Entrevista:O Estado inteligente

sábado, outubro 20, 2007

Memória Paulo Autran

O ator que inventou o palco

Rui Mendes
Autran, na coxia: só ele duvidaria de que foi o maior

Pergunte-se a qualquer ator qual o sentimento mais marcante em sua carreira, e a resposta será sempre a mesma: o medo da rejeição – em testes para papéis, por parte do público, vinda dos pares. Seria possível imaginar que, com seis décadas de uma carreira brilhante no teatro, durante a qual atuou ocasionalmente também no cinema e na televisão, Paulo Autran estaria indiferente a esse fantasma. "O temor não diminui. Na verdade, fica maior a cada vez", disse, já sexagenário, às vésperas de uma estréia. Morto no último dia 12, aos 85 anos, de um câncer de pulmão, Autran atravessou todos os modismos do teatro nesses sessenta anos e sobreviveu não apenas a eles, como também às mudanças de sua principal ferramenta – seu físico. Começou jovem e belo, depois de abandonar a advocacia, em peças como Um Deus Dormiu Lá em Casa – sua estréia profissional, em 1949. Foi incomparável na meia-idade (na qual fez seu filme mais célebre, Terra em Transe, de Glauber Rocha) e expôs-se frágil, mas sempre atilado, na velhice. Tanta longevidade não decorreu só da versatilidade, que lhe permitia atacar de comédias ligeiras a Pirandello e Shakespeare sem desafinar, ou da disposição e da saúde – a qual só no último ano lhe faltou de fato.

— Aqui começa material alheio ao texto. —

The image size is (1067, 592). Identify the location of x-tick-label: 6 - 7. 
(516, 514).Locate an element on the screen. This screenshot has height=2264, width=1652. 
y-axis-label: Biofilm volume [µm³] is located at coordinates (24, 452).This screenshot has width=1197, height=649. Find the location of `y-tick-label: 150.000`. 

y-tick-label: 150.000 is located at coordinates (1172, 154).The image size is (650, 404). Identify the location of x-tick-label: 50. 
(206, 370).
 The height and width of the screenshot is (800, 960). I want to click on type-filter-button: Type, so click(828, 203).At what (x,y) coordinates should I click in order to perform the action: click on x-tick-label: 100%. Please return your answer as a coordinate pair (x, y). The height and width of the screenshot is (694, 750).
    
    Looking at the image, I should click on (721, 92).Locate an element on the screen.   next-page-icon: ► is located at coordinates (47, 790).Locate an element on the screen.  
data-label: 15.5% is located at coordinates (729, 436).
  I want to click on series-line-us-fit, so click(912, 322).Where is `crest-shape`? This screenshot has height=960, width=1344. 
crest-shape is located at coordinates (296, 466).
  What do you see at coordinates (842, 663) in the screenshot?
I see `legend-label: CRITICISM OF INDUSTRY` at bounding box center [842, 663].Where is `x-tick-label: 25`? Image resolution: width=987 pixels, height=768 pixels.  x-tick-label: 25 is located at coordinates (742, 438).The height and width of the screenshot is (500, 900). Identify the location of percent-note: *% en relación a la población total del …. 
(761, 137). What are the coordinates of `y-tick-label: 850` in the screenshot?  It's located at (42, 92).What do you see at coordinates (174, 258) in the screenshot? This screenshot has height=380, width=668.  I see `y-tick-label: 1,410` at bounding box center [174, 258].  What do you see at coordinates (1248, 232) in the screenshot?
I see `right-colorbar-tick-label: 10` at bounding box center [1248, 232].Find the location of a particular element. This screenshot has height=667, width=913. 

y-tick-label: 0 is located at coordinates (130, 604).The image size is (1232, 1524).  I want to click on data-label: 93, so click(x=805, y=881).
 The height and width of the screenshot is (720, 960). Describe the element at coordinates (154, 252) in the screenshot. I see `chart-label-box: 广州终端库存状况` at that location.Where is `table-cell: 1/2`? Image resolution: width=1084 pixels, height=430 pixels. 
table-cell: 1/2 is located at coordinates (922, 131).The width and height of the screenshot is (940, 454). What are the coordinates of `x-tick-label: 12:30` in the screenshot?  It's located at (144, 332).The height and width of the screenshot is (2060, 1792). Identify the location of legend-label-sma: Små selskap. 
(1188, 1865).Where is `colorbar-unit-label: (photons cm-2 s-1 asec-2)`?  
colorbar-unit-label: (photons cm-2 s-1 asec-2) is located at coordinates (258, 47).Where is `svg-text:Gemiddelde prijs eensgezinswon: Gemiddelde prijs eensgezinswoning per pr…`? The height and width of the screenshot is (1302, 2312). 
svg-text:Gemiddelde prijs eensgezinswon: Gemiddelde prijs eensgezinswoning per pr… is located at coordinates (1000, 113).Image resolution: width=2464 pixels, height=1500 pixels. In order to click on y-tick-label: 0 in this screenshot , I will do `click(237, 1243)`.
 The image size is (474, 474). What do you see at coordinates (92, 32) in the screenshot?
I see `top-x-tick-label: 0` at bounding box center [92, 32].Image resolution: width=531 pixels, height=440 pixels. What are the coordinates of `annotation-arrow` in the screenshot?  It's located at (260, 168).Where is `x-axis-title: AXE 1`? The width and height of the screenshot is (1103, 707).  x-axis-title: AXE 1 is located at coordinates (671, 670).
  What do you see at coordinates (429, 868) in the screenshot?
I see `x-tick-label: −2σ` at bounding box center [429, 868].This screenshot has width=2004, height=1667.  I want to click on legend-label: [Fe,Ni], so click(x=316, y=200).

Autran renovou a si mesmo e ao teatro sobretudo por causa desse temor tão salutar que, aliado à sua vontade pelo que fazia, o manteve lúcido e inquieto. De acordo com os colegas, Autran era o padrão-ouro. Para o público de teatro, era a única recomendação necessária para que se decidisse comprar um ingresso. Nas poucas novelas que fez, magnetizou espectadores que nunca o haviam visto no palco ou numa tela. Teria sido, enfim, uma unanimidade, não houvesse uma pessoa sempre pronta a discordar de sua presumível infalibilidade – ele próprio.